◆ What you will do
Print every entry below again. Nothing may differ from the original.

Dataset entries
════════════════════

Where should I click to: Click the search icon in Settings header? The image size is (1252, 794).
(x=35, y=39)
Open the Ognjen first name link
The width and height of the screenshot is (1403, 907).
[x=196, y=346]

════════════════════

◆ Result
Where should I click to: Click the search icon in Settings header? The image size is (1252, 794).
(x=35, y=39)
Open the Ognjen first name link
The width and height of the screenshot is (1403, 907).
[x=196, y=346]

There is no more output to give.